== DATASET RECORDS ==

--- START ---

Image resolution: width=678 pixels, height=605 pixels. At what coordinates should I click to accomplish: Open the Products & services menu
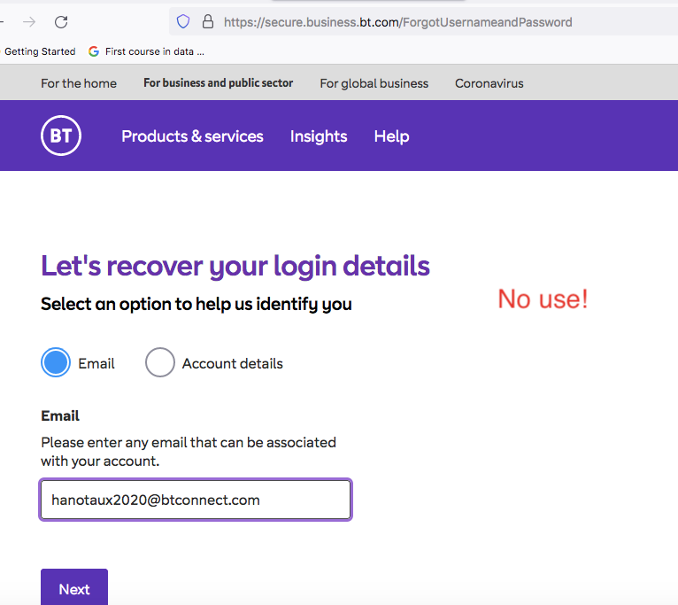tap(192, 136)
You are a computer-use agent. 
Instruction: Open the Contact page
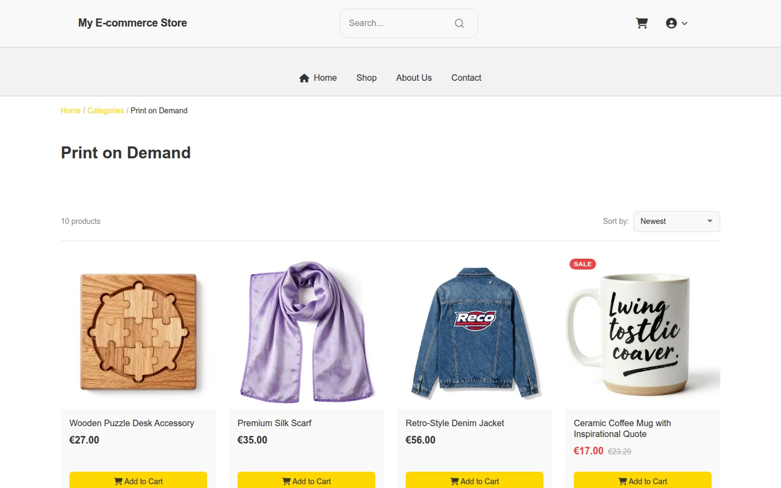click(466, 78)
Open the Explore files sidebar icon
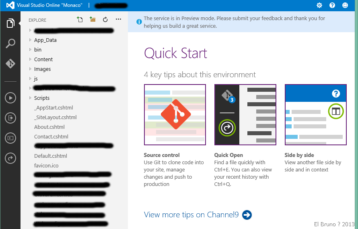 [10, 23]
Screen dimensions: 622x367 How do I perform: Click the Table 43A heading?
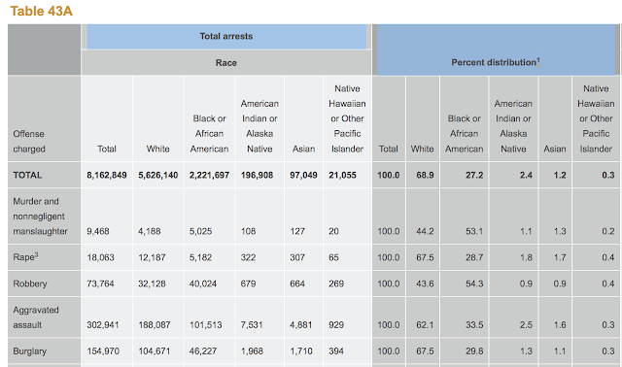click(x=41, y=11)
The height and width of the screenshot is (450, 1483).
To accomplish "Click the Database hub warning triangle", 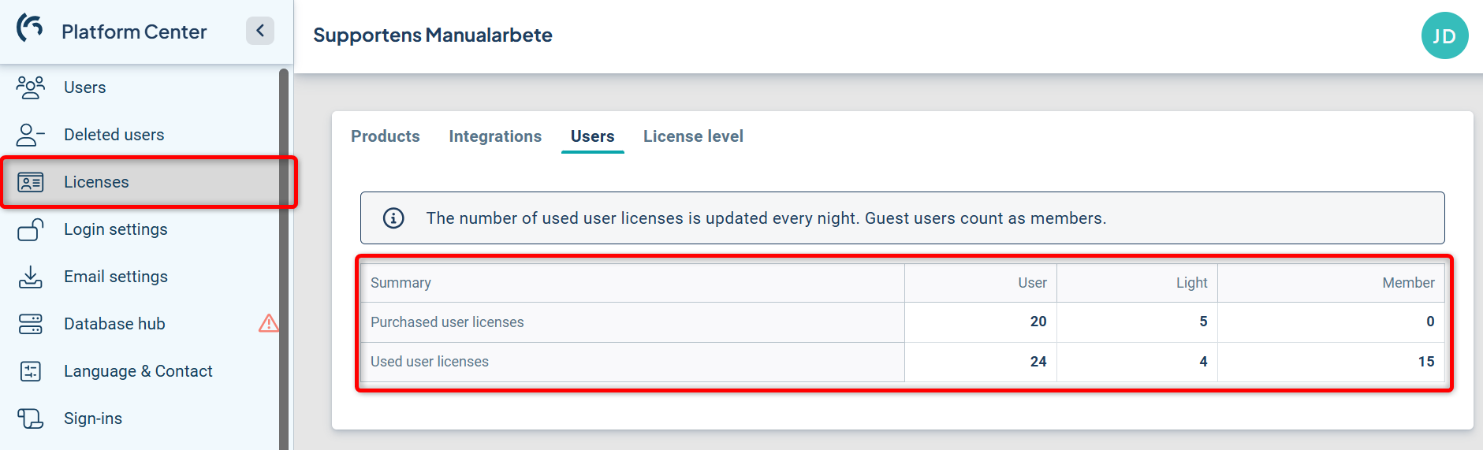I will coord(268,323).
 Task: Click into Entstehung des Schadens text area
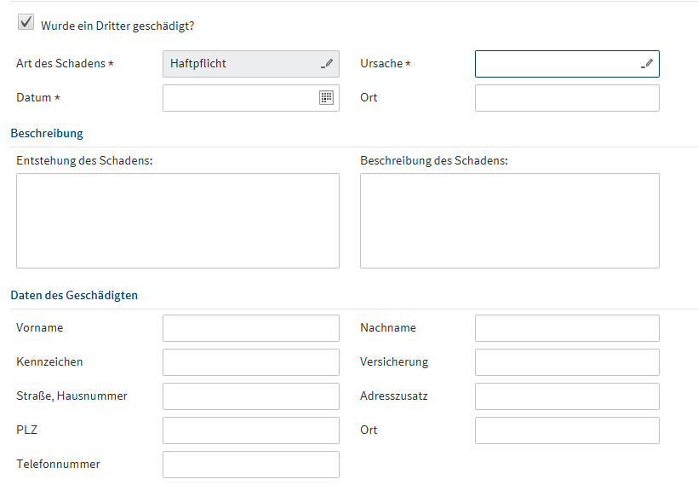[x=177, y=221]
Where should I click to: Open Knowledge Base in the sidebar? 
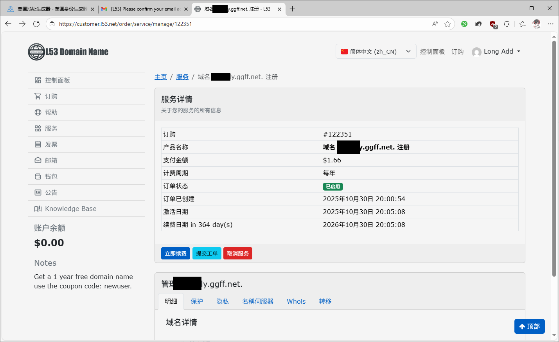(x=70, y=209)
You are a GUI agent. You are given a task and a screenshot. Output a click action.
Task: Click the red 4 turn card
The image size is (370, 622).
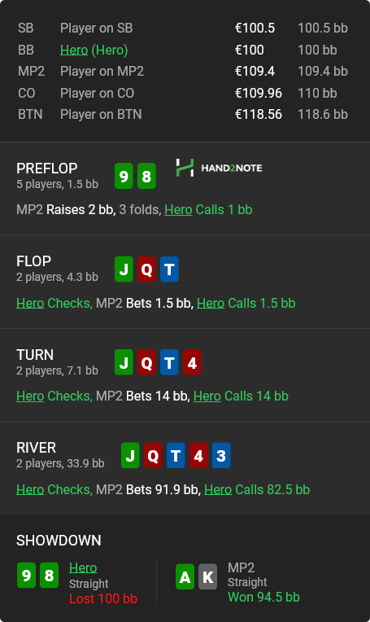click(x=192, y=362)
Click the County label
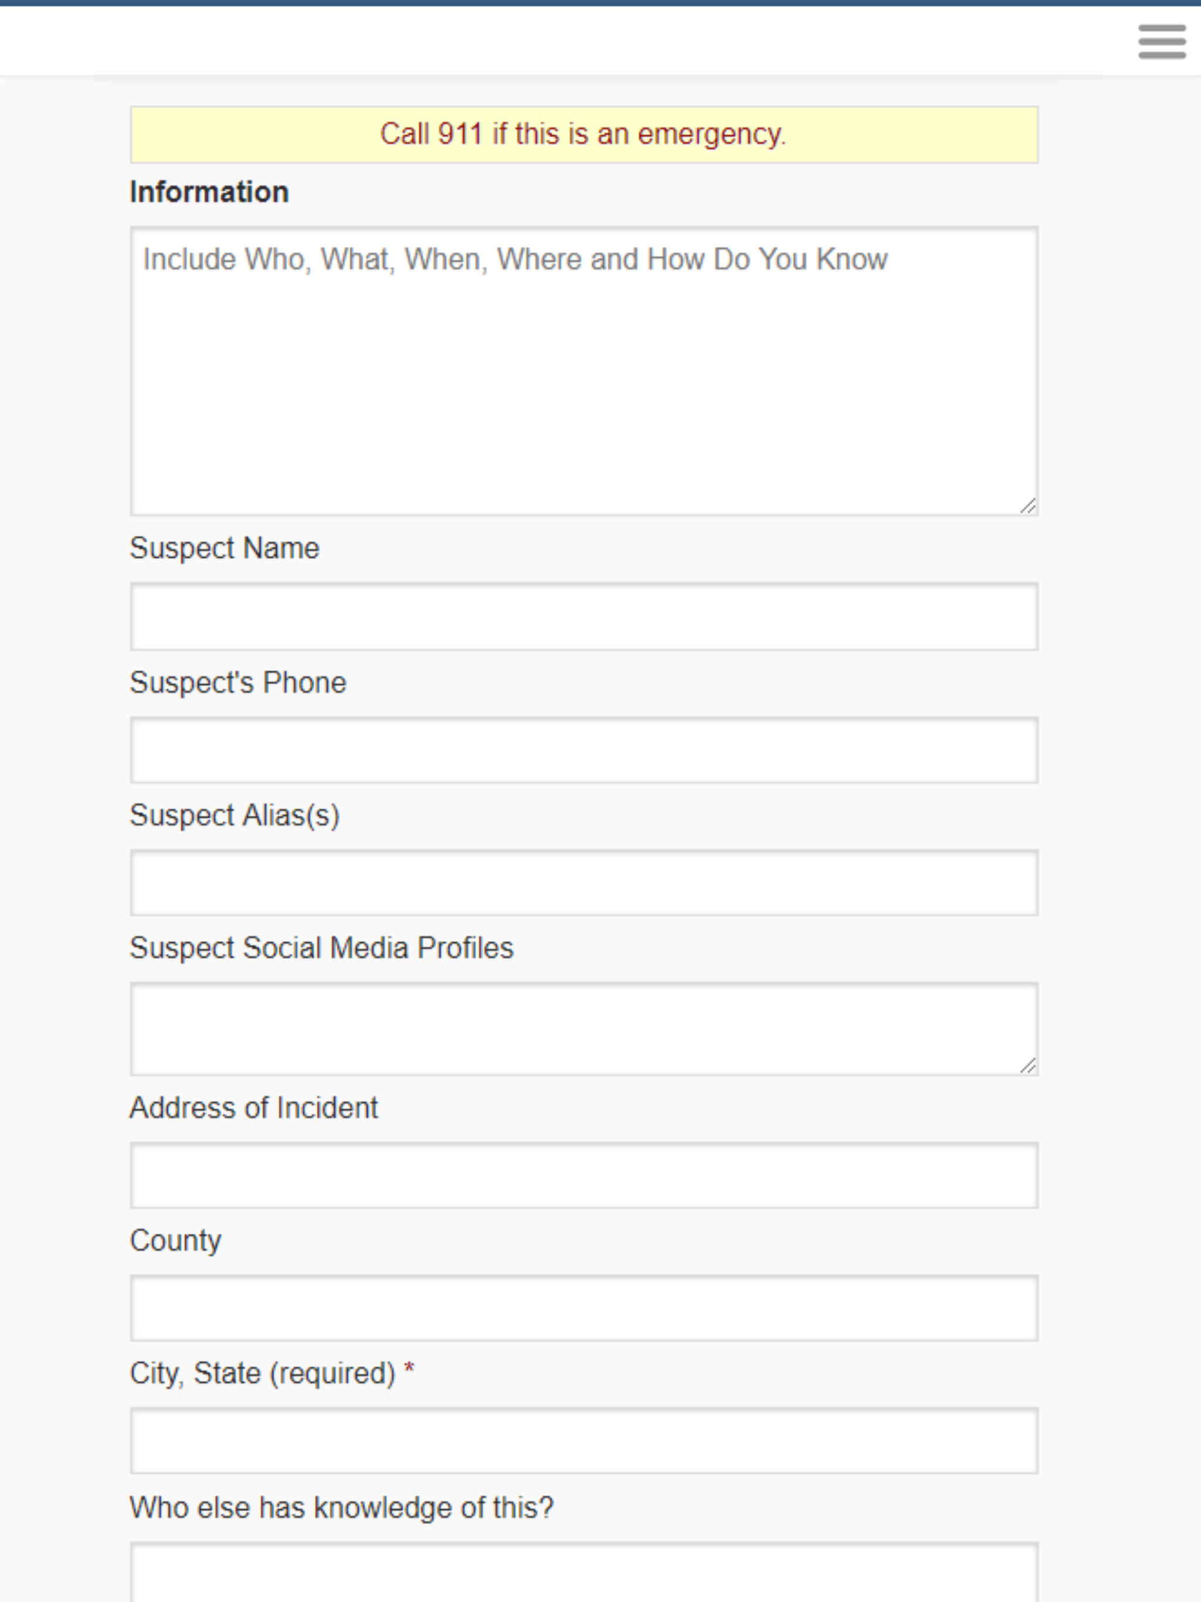Screen dimensions: 1201x1602 (175, 1241)
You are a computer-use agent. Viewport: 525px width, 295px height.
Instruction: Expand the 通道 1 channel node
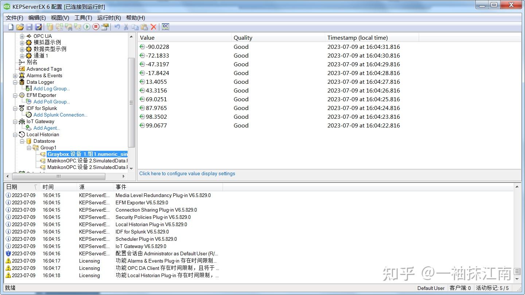23,55
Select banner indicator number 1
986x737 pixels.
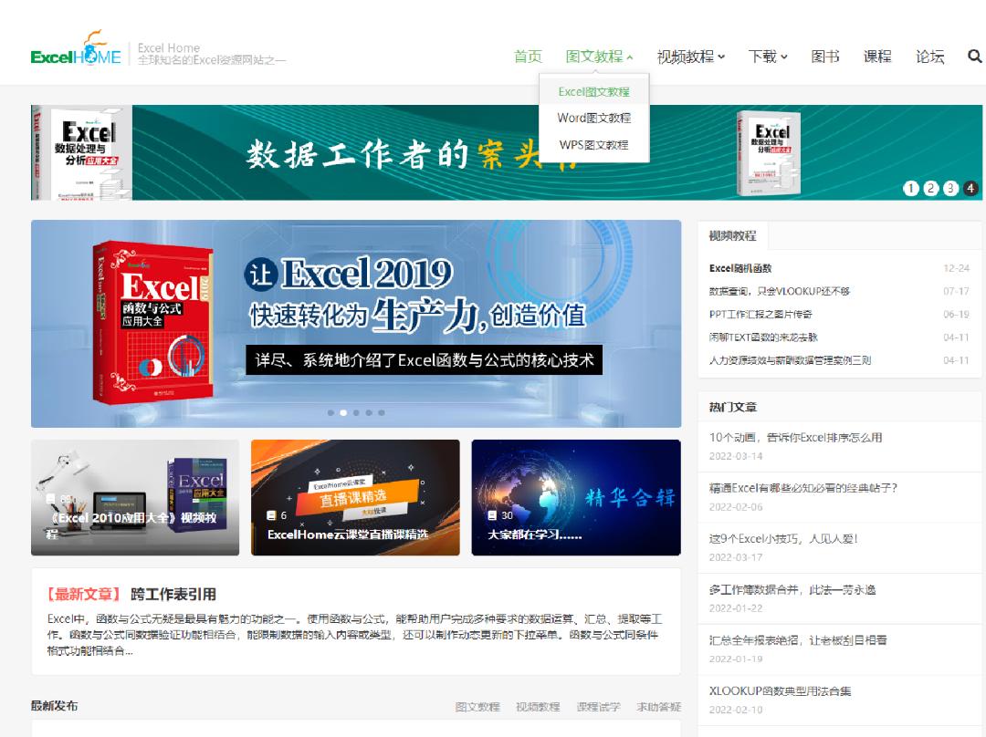910,188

--- END ---

Only the lines from the one containing "The image size is (370, 622)." to the end of the listing belong in the answer, exactly as they stand and with no pictures.

The image size is (370, 622).
click(x=192, y=362)
Click the County label
Screen dimensions: 1201x1602 (175, 1241)
You are a computer-use agent. Viewport: 525px width, 295px height.
Instruction: Expand the 通道 1 channel node
23,55
Select banner indicator number 1
986x737 pixels.
910,188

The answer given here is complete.